**WHAT TO DO**
Repeat only the lines below that run from the line with "Click warning icon on the 'female' error" to the line with "Image resolution: width=915", ends included; skip every picture.

**TASK DATA**
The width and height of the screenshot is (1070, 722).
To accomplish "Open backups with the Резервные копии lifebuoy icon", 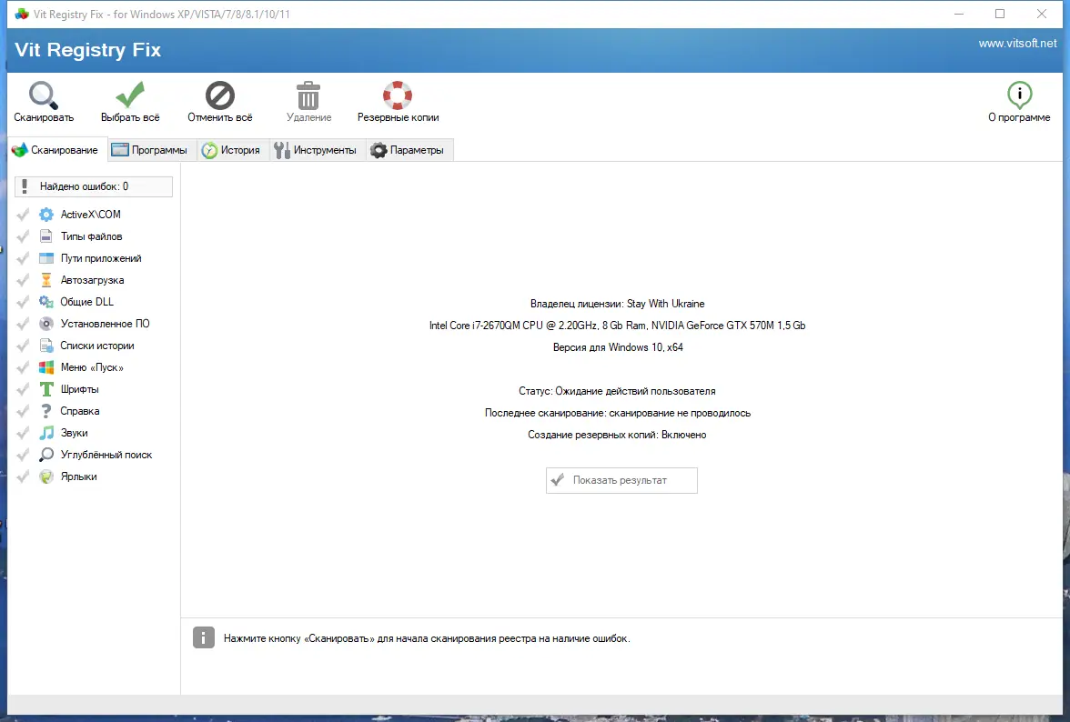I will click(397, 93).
* * *
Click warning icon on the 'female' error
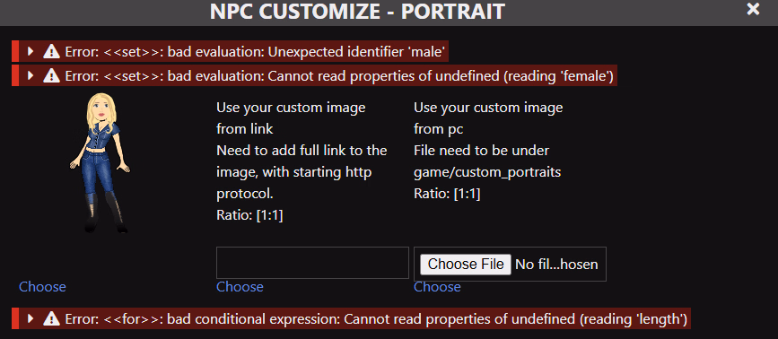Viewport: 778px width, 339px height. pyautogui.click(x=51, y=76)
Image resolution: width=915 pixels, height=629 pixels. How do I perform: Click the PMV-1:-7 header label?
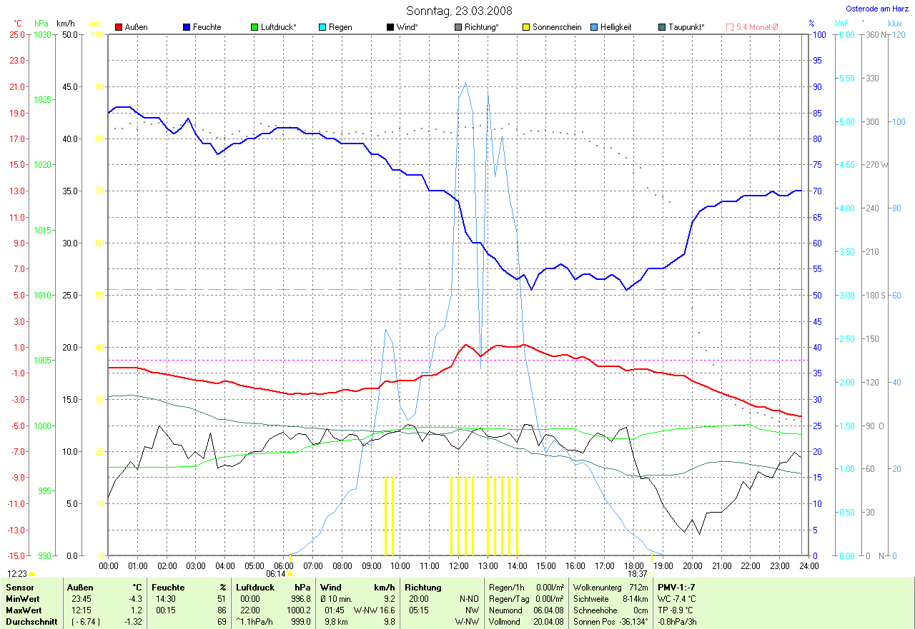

**WRITTEN ANSWER**
Click warning icon on the 'female' error
Viewport: 778px width, 339px height. pyautogui.click(x=51, y=76)
Image resolution: width=915 pixels, height=629 pixels. How do I perform: Click the PMV-1:-7 header label?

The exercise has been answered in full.